The Hard Lasch the Left Deserves

Don’t ask me to explain why just now, but lately I reread Christopher Lasch’s last book, The Revolt of the Elites, published in 1995 shortly after his death. I recall disliking the book somewhat back then, in part because I had a bias against Lasch, who not only sympathized with the New Left in the 1960s, but whose 1978 book The Culture of Narcissism was said to be one of Jimmy Carter’s favorite books and the inspiration for Carter’s dreadful “malaise” speech of 1979.

But 25 years later, most of The Revolt of the Elites reads like an indictment of today’s dominant cultural left (Steve Bannon was reported to have been a fan), and a road map for Trump’s 2016 victory and likely re-election next year—much more so than a famous passage from Richard Rorty that people like to cite.* Lasch’s description of the self-regarding liberal elites of the 1980s and 1990s reads even more strongly today. Here’s one sample:

Upper-middle-class liberals. . . have mounted a crusade to sanitize American society: to create a “smoke-free environment,” to censor everything from pornography to “hate speech,” and at the same time, incongruously, to extend the range of personal choice in matters where most people feel the need of solid moral guidelines. When confronted with resistance to these initiatives, they betray the venomous hatred that lies not far beneath the smiling face of upper-middle-class benevolence. Opposition makes humanitarians forget the liberal virtues they claim to uphold. They become petulant, self-righteous, intolerant. In the heat of political controversy, they find it impossible to conceal their contempt for those who stubbornly refuse to see the light—those who “just don’t get it,” in the self-satisfied jargon of political rectitude.

Simultaneously arrogant and insecure, the new elites, the professional classes in particular, regard the masses with mingled scorn and apprehension. In the United States, “Middle America”—a term that has both geographical and social implications—has come to symbolize everything that stands in the way of progress: “family values,” mindless patriotism, religious fundamentalism, racism, homophobia, retrograde views of women. Middle Americans, as they appear to the makers of educated opinion, are hopelessly shabby, unfashionable, and provincial, ill-informed about changes in taste or intellectual trends, addicted to trashy novels or romance and adventure, and stupefied by prolonged exposure to television. They are at once absurd and vaguely menacing—not because they wish to overthrow the old order but because their defense of it appears so deeply irrational that it expresses itself, at the higher reaches of its intensity, in fanatical religiosity, in repressive sexuality that occasionally erupts into violence against women and gays, and in a patriotism that supports imperialist wars and a national ethic of aggressive masculinity. . .

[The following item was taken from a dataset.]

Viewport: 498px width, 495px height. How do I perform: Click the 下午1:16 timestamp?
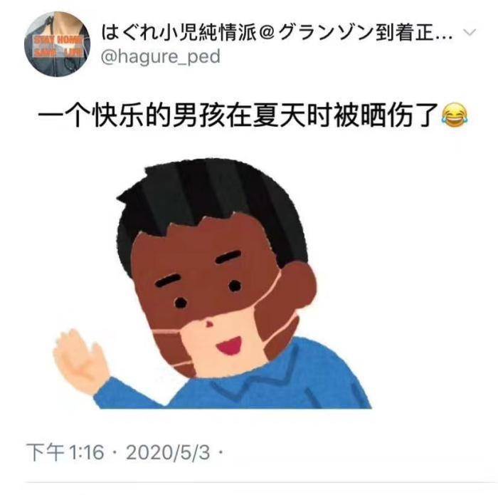point(65,452)
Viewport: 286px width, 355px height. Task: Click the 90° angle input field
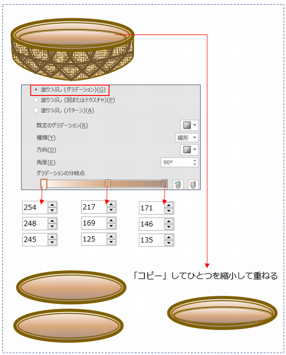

The growing insularity of elites means, among other things, that political ideologies lose touch with the concerns of ordinary citizens. . . In some quarters the very idea of reality has come into question, perhaps because the talking classes inhabit an artificial world in which simulations of reality replace the thing itself.

There’s lots more in Lasch’s analysis, and some of it may make an appearance in a forthcoming lecture and article. Stay tuned.

* For the record, here’s the passage from the late lefty philosopher Richard Rorty that lots of people on the left have cited since Trump’s election, from his 1998 book Achieving Our Country:

Many writers on socioeconomic policy have warned that the old industrialized democracies are heading into a Weimar-like period, one in which populist movements are likely to overturn constitutional governments. Edward Luttwak, for example, has suggested that fascism may be the American future. The point of his book The Endangered American Dream is that members of labor unions, and unorganized unskilled workers, will sooner or later realize that their government is not even trying to prevent wages from sinking of to prevent jobs from being exported. Around the same time, they will realize that suburban white-collar workers—themselves desperately afraid of being downsized—are not going to let themselves be taxed to provide social benefits for anyone else.

At that point, something will crack. The nonsuburban electorate will decide that the system has failed and start looking around for a strongman to vote for—someone willing to assure them that, once he is elected, the smug bureaucrats, tricky lawyers, overpaid bond salesmen, and postmodernist professors will not longer be calling the shots.

You can see some sense in this, but among its flaws is the simple fact that rather than “overturn[ing] constitutional governments,” Trump and his fellow “populists” in other countries are actually the agents for restoring constitutional government.